Please write out everything from the line containing "The width and height of the screenshot is (1920, 1080). Find" down to the line containing "Up is located at coordinates (1832, 168).", with "screenshot" swapped for "capture" and nothing else changed. Give only those lines.

## Begin DATA ENTRIES

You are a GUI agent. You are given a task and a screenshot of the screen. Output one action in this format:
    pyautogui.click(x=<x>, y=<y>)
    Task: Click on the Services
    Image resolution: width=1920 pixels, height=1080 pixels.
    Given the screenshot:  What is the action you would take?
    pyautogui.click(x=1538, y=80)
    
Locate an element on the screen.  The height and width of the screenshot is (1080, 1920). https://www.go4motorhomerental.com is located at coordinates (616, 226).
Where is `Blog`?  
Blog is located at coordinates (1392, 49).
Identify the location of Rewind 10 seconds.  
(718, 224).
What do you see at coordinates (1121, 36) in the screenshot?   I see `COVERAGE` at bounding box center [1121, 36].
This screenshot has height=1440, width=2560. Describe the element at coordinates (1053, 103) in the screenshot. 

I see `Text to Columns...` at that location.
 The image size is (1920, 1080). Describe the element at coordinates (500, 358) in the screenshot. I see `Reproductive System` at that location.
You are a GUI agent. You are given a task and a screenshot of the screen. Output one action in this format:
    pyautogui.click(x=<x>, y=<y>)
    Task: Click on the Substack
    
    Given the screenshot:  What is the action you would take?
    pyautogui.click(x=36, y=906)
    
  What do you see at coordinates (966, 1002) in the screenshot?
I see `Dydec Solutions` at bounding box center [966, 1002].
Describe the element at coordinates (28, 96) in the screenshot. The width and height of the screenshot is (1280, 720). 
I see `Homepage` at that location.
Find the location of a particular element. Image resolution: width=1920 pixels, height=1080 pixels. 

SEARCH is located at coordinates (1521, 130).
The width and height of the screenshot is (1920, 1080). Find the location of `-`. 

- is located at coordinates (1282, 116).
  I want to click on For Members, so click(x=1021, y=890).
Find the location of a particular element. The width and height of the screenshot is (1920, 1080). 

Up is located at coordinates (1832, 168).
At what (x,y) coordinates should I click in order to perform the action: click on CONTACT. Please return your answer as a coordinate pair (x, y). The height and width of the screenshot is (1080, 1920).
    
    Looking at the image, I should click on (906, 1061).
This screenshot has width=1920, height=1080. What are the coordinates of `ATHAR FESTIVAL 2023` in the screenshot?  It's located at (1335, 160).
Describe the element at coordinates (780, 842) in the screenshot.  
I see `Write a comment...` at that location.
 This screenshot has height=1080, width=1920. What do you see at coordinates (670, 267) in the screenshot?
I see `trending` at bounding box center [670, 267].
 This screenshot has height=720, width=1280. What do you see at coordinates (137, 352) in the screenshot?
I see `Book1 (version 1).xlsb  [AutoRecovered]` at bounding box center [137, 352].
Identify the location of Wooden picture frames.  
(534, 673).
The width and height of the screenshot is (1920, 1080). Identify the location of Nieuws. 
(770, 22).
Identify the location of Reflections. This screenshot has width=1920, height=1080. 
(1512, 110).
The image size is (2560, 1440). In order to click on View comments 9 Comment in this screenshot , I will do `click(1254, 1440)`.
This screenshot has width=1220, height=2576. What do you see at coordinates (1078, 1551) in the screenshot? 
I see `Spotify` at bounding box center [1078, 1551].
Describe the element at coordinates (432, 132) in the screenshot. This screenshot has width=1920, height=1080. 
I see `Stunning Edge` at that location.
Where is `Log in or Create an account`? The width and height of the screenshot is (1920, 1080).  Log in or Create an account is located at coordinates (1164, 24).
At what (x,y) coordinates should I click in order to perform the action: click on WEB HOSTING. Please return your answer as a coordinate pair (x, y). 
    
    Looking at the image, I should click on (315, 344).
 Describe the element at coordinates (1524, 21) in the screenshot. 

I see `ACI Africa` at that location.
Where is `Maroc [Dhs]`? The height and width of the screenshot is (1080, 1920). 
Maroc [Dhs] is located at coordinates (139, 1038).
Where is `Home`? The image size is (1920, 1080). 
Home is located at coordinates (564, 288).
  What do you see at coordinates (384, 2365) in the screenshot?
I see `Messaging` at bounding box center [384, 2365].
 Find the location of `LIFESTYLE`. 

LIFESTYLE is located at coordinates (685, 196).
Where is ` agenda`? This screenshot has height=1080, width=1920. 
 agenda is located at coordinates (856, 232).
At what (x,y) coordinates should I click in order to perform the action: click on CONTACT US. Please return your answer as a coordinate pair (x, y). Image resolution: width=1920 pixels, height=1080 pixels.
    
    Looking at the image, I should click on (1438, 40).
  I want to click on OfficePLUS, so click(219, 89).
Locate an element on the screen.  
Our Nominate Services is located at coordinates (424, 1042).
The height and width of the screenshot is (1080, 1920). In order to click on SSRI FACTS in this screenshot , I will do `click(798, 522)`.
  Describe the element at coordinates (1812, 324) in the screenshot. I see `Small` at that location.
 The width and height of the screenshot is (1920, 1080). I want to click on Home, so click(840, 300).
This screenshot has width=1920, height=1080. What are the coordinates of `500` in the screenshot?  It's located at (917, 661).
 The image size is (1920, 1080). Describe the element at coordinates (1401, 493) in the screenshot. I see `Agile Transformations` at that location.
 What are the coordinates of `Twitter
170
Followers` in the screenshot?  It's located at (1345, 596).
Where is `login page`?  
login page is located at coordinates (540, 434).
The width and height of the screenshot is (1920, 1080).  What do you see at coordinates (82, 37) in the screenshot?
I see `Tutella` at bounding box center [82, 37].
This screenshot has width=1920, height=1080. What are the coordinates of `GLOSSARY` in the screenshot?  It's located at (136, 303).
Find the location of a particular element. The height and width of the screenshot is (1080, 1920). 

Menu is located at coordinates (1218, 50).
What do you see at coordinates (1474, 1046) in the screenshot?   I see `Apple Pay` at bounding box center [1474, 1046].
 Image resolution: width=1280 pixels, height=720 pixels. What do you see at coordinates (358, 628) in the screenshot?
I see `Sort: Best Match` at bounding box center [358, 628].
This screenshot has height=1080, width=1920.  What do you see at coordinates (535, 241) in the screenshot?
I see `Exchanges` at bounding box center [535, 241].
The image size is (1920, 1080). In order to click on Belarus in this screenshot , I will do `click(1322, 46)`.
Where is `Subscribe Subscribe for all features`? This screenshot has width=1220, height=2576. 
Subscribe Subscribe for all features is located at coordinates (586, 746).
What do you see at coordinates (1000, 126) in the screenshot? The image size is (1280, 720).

## End DATA ENTRIES

EXERCISE SOLUTION
The width and height of the capture is (1920, 1080). Find the location of `-`. 

- is located at coordinates (1282, 116).
  I want to click on For Members, so click(x=1021, y=890).
Find the location of a particular element. The width and height of the capture is (1920, 1080). 

Up is located at coordinates (1832, 168).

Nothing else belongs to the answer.